Первое время мы день ото дня не садились ужинать, ожидая Николая, и ужинали уже на ночь. В конце концов, у отца расстроился желудок. Ведь он и за ужином, как за завтраком и обедом, ел милавское сало. Он без него никогда не садился за стол, но есть перед сном сало — выдержит не всякий организм…

Николай приехал утром с товарняком. В руках у него был самодельный фанерный чемодан с накидными проволочными крючками, а через плечо висела гармонь с яркими красными мехами.

— Здравствуйте, — глухо сказал Николай, почему-то глядя только на меня.

— Здравствуй, племяш! — торжественно обнял его отец.

— Вот тут мне адрес один дали. А где эта улица, я не знаю, — замялся Николай, протягивая какую-то бумажку.

Отец сел за стол и попросил очки.

— Это адрес гостиницы «Луч», — сказал он. — У тебя там какие-то дела?

— Папка сказал, что я смогу там переночевать, если у вас нельзя…

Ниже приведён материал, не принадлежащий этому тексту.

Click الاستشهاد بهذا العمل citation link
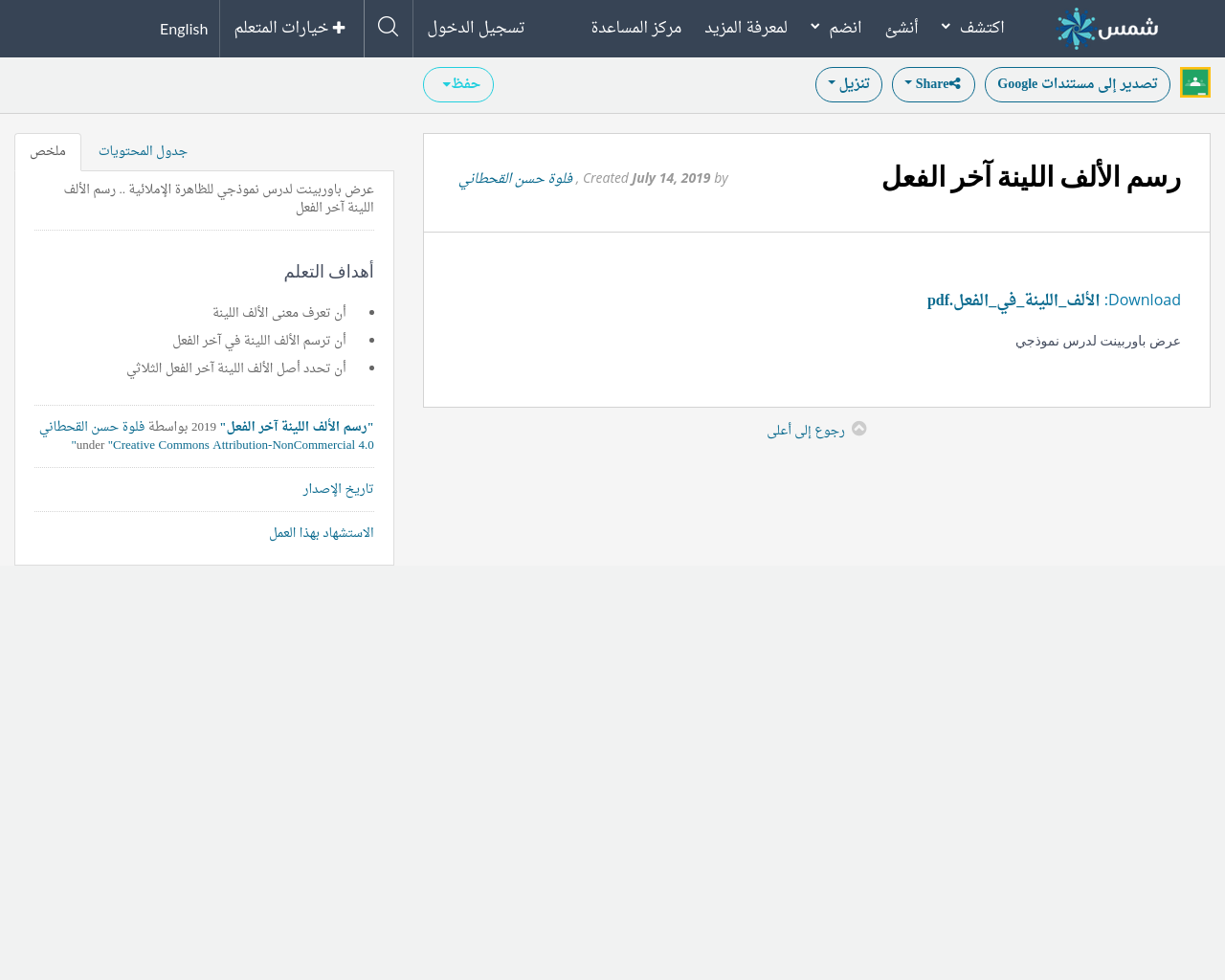 322,533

— Как нельзя? — покраснел отец. — Вот ведь жилка деревенская. Ну-ка, снимай гармонь! Танцев не обещаю, но все остальное будет.

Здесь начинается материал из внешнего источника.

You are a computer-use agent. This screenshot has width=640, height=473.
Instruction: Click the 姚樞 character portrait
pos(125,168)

После обеда мы сели с ним заниматься: до вступительных экзаменов оставались считанные дни.

На первом экзамене мы писали сочинение. Николай выбрал тему «Образ Наташи Ростовой» и старательно раскрыл его от лица уже известной мне троицы: мальчика, старика и дьячка. Сочинение от их имени вряд ли могло понравиться комиссии, особенно если в нем была, к тому же, куча пугающих ошибок.

Николая отчислили, и он собрался обратно в Милавку. Мне было неловко перед ним. Как ни странно, у меня в смысле экзаменов пока складывалось не самым худшим образом.

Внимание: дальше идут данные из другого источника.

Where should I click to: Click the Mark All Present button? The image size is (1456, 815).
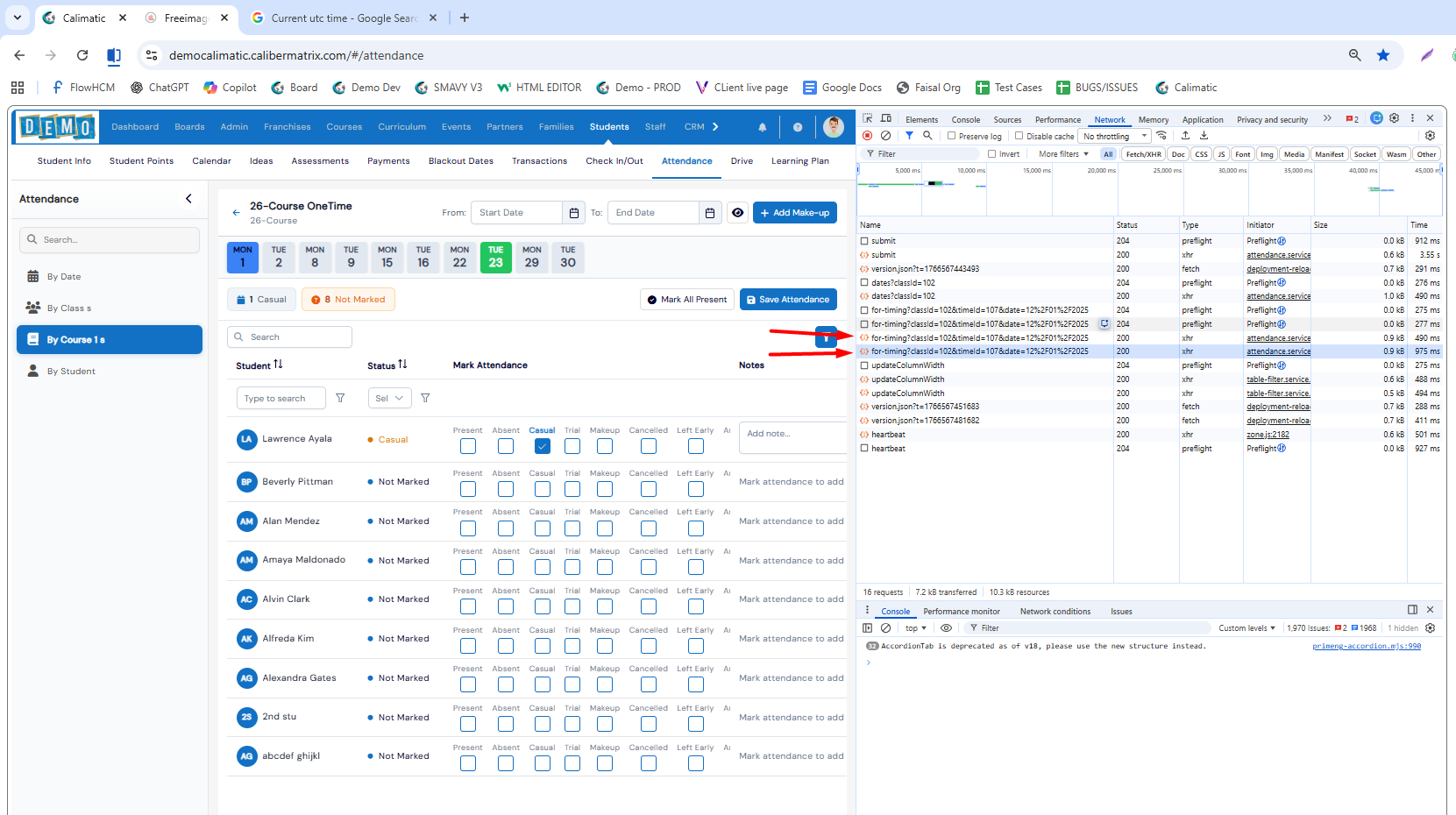(x=687, y=300)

— Черт с ним, с этим институтом! — сказал отец. — Только ты, Коля, все равно оставайся у нас. Я тебя пропишу. Сейчас в городе прописаться нелегко, но у меня пока есть через кого похлопотать.

— Спасибо, дядя. Спасибо, тетя… — сказал Николай. — Только я уже и билет купил…

Он вдруг впервые за все эти дни взял гармонь и круто распахнул, как развалил, ее яркие красные меха. Она улыбчато ощерилась.

Николай заиграл. Отец скрипнул зубами, словно подал боевой милавский клич. Он поднял глаза к потолку и стал аккуратно, вполсилы пританцовывать, чтобы особенно не обеспокоить соседей.

Гармонь густо дышала в руках Николая. Он чуть не выворачивал ее наизнанку.

— Гуляй, мотаня! — вдруг крикнул кто-то с улицы, и мы услышали под нашими окнами азартное шарканье ног, тупые, рассыпчатые удары каблуков по асфальту. Кто-то из прохожих подхватился пританцовывать под нашу музыку.

Воронеж…

Мама вдруг заплакала.

А потом мы провожали Николая. До Милавки на поезде часа два. В принципе, это не так уж и далеко. Но почему-то у меня было ощущение, что Николай уезжает в невообразимую даль, может быть даже дальше, чем в другую страну, куда-то туда, куда все собирался и не смог собраться отец в своем стремлении достичь родной Милавки. Николай уезжал в другую жизнь.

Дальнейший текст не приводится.